Степана Гамаюна заметил только по узлу с одеждой на голове.
– Гриц, давай головню, Гамаюн плывет. То закрывая папахой головню, то открывая, показал казаку правильное направление. Когда до берега Гамаюну оставалось шагов десять, стало ясно, что сил доплыть и выбраться у него не осталось. Частая отбойная волна не давала ему приблизиться.
Сбросив черкеску, полез в воду, поскользнулся на скользких камнях, ухнул в воду с головой. Дыхание перехватило. То ли вода сегодня холоднее, то ли без подготовки, ну очень холодно! С трудом разглядел среди черных гребней волн узел Гамаюна, погреб к нему.
– Степа… Степан, хватай за шею.
От берега донесся всплеск, Грицко спешил на помощь. С большим трудом доплыли до берега, с еще бо́льшим вытащили одеревеневшего казака в наш прибрежный лагерь. Часа два отогревались, сушились, растирали овчинными папахами Гамаюна, кормили, в общем, приводили в нормальное человеческое достоинство. Когда закончил хрустеть жареной рыбой, доложил:
– На острове постоянно человек двадцать пять – тридцать.
– Что-то маловато.
– О тож. А на берегу метрах в ста казарма человек на сто, больше пятидесяти османов я там разглядел. Есть три большие лодки и две маленькие. Пристани деревянные с обоих берегов. Похоже, на острове дежурят по очереди.
– Ладно, давай спать, завтра всем расскажешь подробно.
– Добре, – пробормотал Гамаюн.
15. Думы
Сон не шел к атаману.
«Много янычар. Больше десятка на одного. Нужно что-то придумать. Увести лодки? Само собой. Если очистим форт, все равно будем под огнем полусотни винтовок с другого берега, один неудачный выстрел, и вся наша затея утонет. Штурмовать ночью? Без шума. Маловероятно, что получится каждому пятерых в запертом изнутри крепком сооружении вырезать. Для меня главное – братов не потерять, гроши – дело второе. Получится, не получится, в любом случае отходить придется с погоней. Два ложных пути подготовить нужно, “подарки” оставить. Носилки приготовить, вдруг зацепят кого. Пластуны ни мертвых, ни тем более живых не оставляют».

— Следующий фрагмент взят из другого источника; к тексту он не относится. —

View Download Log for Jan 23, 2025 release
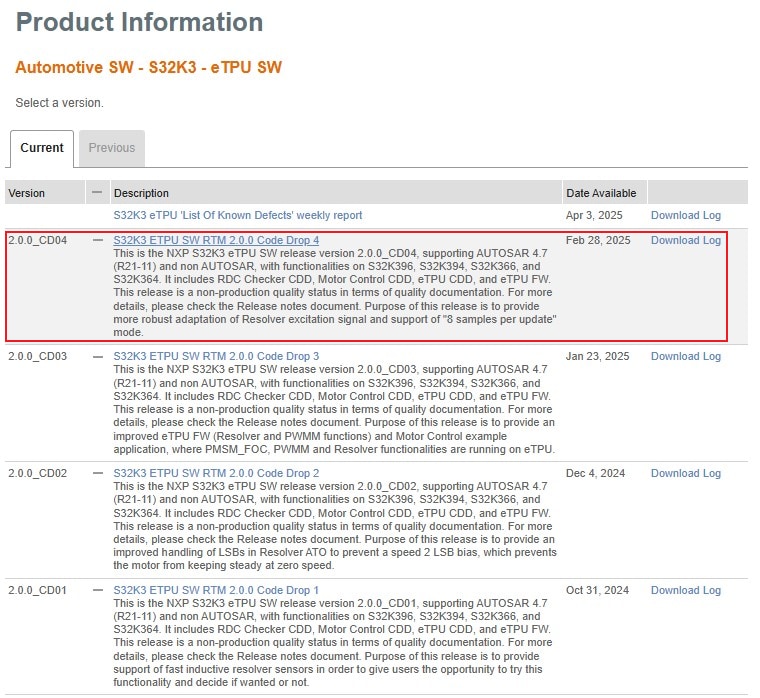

Так и крутился до утра, мысленно перескакивая с мест, где удобно ловушки на двуногих соорудить, на количество продуктов, которые дадут возможность оторваться от погони. Совсем некстати вспомнил, что после подъема на первый крутой хребет Михайло, поднимавшийся последним, шепнул, что после нашего восхождения внизу появились всадники.
«За нами шли или случайная группа? Если за нами, почему конные, или есть другой путь, где лошадь может пройти? А были ли всадники, почему больше никто не видел, может, пугал Михайло? Зачем?»
Утром поднялись на «стол», как стали называть ровную часть горы, заросшую лесом и кустарником, обнялись с Батькой Швырем и Михайло, вчера ближе к вечеру их сняли, оставив веревки в самых крутых местах. Когда придет корабль, за несколько часов можно будет подняться на хребет, убрать заставу. В случае неудачи можно было всем подняться и потеряться в горах.
С добычей этим путем не пройти. Во-первых, тяжело, во-вторых, османы перекроют все выходы, а их не так много, и противник знает эти горы лучше нас.
Гамаюн рассказал всем и на песке нарисовал примерный план острова, казармы и прибрежных камышей. Когда дошел до числа османов, я смотрел за лицами соратников. Разные эмоции, но безнадежности не было.
– Булгачить нужно – утвердительно произнес Швырь. Как же мне это не пришло в голову!
– Братья, – поинтересовался Горазд, – мы не знаем такого слова.
– Пугать, путать, приучить к шуму и потихоньку готовить штурм.
– Чем булгачить будем? – спросил, наверняка зная ответ.